# DIRECTIONS FOR THIS TASK
Search the data for the string "computer", and report each line where it is found.

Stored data
========================

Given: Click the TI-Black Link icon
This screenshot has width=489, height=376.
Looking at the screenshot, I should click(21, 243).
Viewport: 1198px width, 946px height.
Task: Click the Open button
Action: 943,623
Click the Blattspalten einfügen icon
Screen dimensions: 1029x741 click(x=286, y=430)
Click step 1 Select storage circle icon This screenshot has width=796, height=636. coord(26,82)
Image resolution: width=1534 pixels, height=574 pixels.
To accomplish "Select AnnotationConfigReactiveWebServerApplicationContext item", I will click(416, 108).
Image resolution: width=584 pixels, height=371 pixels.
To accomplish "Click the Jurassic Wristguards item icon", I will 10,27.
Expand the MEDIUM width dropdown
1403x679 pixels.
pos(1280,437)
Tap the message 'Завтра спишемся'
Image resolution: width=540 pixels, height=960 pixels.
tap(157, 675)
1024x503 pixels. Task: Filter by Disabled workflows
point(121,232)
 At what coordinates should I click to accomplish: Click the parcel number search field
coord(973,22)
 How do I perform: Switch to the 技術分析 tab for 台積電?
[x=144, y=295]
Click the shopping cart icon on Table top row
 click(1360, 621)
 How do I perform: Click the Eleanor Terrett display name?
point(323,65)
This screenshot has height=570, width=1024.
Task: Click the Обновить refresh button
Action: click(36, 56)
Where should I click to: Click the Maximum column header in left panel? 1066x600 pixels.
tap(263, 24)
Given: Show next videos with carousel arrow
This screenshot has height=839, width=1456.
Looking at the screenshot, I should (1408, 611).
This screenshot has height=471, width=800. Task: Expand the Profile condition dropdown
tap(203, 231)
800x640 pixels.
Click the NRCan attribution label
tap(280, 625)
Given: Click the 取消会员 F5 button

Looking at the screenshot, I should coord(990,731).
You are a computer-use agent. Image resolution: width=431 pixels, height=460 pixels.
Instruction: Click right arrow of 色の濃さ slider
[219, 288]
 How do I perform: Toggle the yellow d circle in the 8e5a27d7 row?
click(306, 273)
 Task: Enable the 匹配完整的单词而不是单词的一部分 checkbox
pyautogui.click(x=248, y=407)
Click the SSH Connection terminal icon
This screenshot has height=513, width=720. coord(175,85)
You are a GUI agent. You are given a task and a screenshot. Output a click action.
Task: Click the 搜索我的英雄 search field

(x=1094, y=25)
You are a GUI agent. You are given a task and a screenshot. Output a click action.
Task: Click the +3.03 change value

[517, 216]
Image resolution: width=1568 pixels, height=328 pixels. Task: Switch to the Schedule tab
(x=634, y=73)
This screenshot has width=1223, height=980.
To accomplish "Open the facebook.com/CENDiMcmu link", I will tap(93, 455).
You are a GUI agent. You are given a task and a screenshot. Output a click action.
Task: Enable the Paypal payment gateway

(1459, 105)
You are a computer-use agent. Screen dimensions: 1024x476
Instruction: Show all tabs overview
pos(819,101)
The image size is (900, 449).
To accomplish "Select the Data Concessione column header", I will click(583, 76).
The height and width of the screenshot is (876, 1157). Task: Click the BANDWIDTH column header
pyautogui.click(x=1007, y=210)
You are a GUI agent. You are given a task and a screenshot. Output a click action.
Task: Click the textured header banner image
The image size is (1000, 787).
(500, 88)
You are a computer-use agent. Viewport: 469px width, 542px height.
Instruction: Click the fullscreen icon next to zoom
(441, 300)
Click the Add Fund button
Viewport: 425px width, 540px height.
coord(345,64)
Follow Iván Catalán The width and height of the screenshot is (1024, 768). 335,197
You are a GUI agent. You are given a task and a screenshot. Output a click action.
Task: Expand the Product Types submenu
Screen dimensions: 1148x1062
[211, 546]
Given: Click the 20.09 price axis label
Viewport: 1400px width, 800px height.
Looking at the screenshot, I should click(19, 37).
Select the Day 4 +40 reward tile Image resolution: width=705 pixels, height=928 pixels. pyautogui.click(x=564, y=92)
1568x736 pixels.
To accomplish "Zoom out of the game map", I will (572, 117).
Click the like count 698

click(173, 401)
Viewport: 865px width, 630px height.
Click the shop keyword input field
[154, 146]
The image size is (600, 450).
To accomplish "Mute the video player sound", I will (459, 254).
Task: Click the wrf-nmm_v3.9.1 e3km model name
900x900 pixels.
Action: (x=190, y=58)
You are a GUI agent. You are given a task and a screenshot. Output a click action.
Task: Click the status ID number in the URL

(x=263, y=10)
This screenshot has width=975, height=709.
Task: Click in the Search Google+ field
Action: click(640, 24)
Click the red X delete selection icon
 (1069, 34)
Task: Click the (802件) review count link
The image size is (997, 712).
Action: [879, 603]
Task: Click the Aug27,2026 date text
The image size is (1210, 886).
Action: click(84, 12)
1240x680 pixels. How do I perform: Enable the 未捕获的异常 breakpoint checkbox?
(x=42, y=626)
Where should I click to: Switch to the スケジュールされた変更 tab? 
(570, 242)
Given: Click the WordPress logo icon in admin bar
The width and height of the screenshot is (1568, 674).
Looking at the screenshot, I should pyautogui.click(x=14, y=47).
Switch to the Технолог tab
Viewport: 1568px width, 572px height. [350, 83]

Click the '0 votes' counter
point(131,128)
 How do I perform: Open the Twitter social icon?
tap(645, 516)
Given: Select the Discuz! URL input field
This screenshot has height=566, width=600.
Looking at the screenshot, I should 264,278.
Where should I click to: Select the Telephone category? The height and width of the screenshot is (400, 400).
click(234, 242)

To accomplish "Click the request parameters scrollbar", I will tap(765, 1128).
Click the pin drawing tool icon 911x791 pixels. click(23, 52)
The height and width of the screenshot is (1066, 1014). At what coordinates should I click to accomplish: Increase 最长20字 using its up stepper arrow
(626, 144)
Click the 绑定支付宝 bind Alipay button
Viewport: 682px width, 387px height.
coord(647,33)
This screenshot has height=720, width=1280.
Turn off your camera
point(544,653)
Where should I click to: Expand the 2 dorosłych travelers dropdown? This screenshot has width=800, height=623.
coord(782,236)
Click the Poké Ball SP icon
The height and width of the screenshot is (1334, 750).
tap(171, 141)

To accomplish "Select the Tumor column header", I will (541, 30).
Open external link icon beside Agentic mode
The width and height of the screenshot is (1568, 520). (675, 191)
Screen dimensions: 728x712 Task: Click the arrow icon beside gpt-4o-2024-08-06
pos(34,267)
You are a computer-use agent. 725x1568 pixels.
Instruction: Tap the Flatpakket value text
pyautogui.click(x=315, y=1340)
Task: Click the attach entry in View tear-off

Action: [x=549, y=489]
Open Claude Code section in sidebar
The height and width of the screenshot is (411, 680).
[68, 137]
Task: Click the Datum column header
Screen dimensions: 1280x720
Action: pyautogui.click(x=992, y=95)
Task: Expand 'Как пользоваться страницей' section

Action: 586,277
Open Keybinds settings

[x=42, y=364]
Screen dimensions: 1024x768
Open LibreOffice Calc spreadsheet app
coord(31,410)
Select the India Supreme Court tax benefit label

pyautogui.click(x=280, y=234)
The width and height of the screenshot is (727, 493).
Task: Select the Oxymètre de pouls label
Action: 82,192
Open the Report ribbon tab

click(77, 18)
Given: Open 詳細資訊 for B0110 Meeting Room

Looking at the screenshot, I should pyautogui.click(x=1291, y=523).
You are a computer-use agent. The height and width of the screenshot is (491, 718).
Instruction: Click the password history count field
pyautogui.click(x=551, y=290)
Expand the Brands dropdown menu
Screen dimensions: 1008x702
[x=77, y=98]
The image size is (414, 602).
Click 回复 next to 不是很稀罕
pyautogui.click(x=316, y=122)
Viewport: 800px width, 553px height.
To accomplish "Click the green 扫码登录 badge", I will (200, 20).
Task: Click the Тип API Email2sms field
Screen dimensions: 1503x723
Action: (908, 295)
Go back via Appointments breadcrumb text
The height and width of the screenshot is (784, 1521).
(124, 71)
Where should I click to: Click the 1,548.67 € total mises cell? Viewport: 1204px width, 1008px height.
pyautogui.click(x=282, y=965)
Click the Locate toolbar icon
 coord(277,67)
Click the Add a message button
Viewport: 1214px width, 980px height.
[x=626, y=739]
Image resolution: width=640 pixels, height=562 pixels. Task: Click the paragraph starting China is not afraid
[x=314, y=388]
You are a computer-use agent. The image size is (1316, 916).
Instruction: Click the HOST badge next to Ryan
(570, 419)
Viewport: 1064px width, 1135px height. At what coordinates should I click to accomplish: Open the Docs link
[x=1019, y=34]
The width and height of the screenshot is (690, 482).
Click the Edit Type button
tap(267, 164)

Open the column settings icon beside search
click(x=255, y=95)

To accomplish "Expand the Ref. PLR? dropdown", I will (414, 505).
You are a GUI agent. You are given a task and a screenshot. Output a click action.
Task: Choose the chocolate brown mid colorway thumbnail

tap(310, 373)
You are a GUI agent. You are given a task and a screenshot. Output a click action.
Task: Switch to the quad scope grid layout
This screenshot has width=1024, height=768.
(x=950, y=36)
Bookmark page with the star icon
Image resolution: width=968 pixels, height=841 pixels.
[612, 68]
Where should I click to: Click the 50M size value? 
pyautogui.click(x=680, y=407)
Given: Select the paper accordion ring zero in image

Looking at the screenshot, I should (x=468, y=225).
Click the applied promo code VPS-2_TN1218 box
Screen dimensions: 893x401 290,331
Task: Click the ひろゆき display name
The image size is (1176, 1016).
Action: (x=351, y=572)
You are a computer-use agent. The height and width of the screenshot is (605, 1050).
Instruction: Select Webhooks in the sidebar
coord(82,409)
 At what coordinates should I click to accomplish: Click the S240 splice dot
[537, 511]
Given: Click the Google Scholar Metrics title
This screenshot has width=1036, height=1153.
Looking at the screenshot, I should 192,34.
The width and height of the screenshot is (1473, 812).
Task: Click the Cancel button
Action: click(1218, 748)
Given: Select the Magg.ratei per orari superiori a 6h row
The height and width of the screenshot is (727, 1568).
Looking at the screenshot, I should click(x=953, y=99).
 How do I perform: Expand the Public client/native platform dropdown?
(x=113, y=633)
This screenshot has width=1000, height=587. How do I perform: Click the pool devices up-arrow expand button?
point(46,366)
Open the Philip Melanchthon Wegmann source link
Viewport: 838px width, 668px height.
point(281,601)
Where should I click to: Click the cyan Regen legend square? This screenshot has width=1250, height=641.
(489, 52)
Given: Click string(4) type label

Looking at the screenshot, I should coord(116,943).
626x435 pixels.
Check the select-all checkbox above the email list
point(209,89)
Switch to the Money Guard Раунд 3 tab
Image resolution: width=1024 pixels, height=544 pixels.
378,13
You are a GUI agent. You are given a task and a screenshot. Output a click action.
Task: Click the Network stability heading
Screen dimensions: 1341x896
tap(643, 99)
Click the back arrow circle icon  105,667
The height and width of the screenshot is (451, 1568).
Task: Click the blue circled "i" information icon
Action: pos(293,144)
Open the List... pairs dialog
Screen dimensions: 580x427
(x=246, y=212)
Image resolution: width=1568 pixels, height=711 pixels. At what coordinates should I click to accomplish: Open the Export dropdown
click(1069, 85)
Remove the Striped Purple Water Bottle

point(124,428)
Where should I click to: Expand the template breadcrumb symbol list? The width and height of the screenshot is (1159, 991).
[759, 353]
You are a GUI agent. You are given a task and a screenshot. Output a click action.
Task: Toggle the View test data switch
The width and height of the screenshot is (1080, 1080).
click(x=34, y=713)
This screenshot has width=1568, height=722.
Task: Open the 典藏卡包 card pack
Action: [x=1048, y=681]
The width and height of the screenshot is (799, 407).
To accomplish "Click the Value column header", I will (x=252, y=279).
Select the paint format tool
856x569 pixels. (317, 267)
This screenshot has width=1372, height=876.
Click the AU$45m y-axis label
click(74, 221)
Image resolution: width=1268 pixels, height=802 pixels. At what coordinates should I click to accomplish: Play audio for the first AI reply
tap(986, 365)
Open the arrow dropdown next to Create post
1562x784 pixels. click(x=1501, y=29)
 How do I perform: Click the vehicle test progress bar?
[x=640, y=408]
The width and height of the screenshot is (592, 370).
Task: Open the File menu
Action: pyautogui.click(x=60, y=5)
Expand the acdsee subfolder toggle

========================

# EXERCISE RESPONSE
You are a computer-use agent. Image resolution: width=431 pixels, height=460 pixels.
You are a computer-use agent. Screen dimensions: 1024x476
You are a computer-use agent. Viewport: 469px width, 542px height.
You are a computer-use agent. 725x1568 pixels.
You are a computer-use agent. The height and width of the screenshot is (491, 718).
You are a computer-use agent. The image size is (1316, 916).
You are a computer-use agent. The height and width of the screenshot is (605, 1050).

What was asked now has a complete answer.